Ja, Frau Tegtmeier, so ist das in der Koalition. Ich kann aber nicht verhehlen – und das wissen Sie –, es gibt auch in meiner Partei so den einen oder anderen Sympathisanten bei diesem Thema.

(Zuruf von Udo Pastörs, NPD)

Aber Sie haben meine Position absolut zutreffend wiedergegeben. Auf mich und auf die CDU-Landtagsfraktion Mecklenburg-Vorpommern trifft das keineswegs zu und es ist insofern auch nicht verwunderlich, dass wir uns Ihrer letzten Meinung anschließen und den Antrag ebenfalls ablehnen.

Gestatten Sie mir trotzdem noch die eine oder andere Bemerkung zu dem Thema.

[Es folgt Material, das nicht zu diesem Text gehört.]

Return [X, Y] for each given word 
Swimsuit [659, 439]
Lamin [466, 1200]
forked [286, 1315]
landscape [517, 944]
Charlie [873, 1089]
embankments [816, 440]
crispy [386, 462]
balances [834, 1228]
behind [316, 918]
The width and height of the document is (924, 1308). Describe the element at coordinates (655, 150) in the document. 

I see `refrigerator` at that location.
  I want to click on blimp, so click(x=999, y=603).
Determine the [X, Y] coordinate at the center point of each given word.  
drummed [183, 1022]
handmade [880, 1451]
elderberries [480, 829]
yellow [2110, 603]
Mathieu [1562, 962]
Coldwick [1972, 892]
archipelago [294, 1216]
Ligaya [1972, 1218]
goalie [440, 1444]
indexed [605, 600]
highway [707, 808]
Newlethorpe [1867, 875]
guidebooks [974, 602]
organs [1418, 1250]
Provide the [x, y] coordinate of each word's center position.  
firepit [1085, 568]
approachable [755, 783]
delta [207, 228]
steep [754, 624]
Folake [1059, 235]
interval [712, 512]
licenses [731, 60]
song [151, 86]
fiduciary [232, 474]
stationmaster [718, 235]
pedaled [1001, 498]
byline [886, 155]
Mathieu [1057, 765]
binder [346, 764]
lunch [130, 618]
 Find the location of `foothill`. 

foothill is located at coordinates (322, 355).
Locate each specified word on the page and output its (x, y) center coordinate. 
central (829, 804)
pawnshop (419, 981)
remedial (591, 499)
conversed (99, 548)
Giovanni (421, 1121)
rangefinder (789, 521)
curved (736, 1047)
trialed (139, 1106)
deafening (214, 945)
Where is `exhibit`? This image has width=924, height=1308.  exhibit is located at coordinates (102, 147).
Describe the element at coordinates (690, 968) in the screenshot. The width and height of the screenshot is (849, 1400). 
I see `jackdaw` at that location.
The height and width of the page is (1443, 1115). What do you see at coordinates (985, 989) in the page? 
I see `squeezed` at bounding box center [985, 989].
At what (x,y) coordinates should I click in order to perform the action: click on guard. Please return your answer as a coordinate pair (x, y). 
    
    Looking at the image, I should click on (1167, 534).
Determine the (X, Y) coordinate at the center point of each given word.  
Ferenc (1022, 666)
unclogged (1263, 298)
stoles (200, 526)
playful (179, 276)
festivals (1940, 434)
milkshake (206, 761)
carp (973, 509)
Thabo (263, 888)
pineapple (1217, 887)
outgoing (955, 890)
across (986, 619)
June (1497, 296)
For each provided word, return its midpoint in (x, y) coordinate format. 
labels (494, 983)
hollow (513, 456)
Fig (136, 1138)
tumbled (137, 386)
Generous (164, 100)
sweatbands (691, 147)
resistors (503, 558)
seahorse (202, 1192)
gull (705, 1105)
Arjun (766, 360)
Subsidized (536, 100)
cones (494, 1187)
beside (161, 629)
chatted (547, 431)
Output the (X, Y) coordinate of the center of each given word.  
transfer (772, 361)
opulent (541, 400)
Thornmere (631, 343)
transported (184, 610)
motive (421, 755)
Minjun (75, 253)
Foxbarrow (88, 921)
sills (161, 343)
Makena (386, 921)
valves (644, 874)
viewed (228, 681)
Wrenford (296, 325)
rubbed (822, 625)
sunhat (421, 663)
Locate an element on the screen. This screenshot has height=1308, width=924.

Mit Punkt 1 und 2 Ihres Antrages unterstellen Sie – also DIE LINKE – aus meiner Sicht, dass die Einbürgerungsbehörden ihr Ermessen fehlerhaft ausüben und sich damit rechtswidrig verhalten. Diese Unterstellung kann und werde ich nicht unterstützen.

Und, lieber Kollege Al-Sabty, wenn Ihnen solche Fälle vorliegen, dann wäre zumindest hier der richtige Ort, Ross und Reiter zu nennen.

(Beifall vonseiten der Fraktion der CDU – Wolf-Dieter Ringguth, CDU: Genau, richtig.)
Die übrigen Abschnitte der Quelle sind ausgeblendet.